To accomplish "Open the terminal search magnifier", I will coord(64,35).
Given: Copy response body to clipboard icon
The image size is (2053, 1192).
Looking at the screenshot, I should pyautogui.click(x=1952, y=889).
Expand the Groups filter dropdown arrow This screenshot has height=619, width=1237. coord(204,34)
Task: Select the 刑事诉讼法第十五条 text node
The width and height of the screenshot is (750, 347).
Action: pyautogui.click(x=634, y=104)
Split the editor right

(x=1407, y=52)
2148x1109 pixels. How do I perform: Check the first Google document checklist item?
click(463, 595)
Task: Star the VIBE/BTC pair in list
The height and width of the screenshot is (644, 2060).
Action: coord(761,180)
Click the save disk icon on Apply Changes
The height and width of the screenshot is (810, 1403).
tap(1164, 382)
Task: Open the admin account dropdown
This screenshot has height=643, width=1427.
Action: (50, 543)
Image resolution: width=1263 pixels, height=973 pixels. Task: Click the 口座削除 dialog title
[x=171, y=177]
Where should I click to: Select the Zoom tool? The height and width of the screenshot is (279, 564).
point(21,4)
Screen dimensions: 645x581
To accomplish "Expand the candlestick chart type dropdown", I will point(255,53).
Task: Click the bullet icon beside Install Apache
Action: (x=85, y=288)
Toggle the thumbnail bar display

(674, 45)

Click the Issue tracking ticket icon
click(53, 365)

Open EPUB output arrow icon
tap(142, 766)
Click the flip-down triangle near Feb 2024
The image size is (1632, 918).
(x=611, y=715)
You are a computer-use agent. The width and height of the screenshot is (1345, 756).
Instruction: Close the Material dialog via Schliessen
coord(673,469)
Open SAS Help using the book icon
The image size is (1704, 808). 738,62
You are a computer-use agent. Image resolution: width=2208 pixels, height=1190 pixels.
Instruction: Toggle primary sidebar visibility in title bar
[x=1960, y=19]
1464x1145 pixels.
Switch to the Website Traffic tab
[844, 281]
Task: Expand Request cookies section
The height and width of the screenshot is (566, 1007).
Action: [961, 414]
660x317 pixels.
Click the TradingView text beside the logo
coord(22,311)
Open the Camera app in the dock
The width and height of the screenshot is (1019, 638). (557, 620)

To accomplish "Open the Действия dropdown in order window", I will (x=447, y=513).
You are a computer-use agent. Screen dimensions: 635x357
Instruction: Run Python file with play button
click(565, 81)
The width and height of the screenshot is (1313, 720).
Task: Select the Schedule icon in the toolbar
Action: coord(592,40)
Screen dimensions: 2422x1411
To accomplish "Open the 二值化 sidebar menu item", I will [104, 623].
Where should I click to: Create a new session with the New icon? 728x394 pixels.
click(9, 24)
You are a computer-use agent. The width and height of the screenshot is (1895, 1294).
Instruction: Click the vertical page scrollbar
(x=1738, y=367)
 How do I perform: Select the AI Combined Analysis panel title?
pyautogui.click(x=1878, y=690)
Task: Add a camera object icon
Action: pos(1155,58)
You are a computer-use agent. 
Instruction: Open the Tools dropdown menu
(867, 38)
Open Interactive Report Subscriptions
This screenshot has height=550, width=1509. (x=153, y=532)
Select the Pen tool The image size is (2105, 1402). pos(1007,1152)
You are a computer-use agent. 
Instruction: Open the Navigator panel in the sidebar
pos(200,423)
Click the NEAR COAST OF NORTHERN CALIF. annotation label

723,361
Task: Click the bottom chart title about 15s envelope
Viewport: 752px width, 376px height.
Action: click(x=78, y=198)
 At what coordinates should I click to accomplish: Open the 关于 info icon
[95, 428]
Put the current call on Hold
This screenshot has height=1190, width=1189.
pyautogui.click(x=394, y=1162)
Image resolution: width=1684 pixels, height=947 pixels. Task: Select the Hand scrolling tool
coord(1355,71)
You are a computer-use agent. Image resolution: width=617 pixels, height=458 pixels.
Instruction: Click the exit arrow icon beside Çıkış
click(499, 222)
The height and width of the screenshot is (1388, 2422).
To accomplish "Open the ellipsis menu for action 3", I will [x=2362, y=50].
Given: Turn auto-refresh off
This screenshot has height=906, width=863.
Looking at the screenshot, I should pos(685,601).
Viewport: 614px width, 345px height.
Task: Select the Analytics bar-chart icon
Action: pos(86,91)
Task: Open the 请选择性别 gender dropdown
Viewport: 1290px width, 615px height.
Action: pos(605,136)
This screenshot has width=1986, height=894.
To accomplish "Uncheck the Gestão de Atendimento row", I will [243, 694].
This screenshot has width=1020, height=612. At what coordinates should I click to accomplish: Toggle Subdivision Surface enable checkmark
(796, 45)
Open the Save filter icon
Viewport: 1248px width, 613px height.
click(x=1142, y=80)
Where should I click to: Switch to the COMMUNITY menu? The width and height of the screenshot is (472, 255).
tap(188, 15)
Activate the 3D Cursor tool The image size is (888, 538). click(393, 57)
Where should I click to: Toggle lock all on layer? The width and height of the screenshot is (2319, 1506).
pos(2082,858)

☆ ☆ ☆ ☆

EXERCISE REQUIREMENTS —
Please restate word for word only the lines running from the line that contains "This screenshot has width=1986, height=894." to the final line of the listing above.

EXERCISE ANSWER —
This screenshot has width=1986, height=894.
To accomplish "Uncheck the Gestão de Atendimento row", I will [243, 694].
This screenshot has width=1020, height=612. At what coordinates should I click to accomplish: Toggle Subdivision Surface enable checkmark
(796, 45)
Open the Save filter icon
Viewport: 1248px width, 613px height.
click(x=1142, y=80)
Where should I click to: Switch to the COMMUNITY menu? The width and height of the screenshot is (472, 255).
tap(188, 15)
Activate the 3D Cursor tool The image size is (888, 538). click(393, 57)
Where should I click to: Toggle lock all on layer? The width and height of the screenshot is (2319, 1506).
pos(2082,858)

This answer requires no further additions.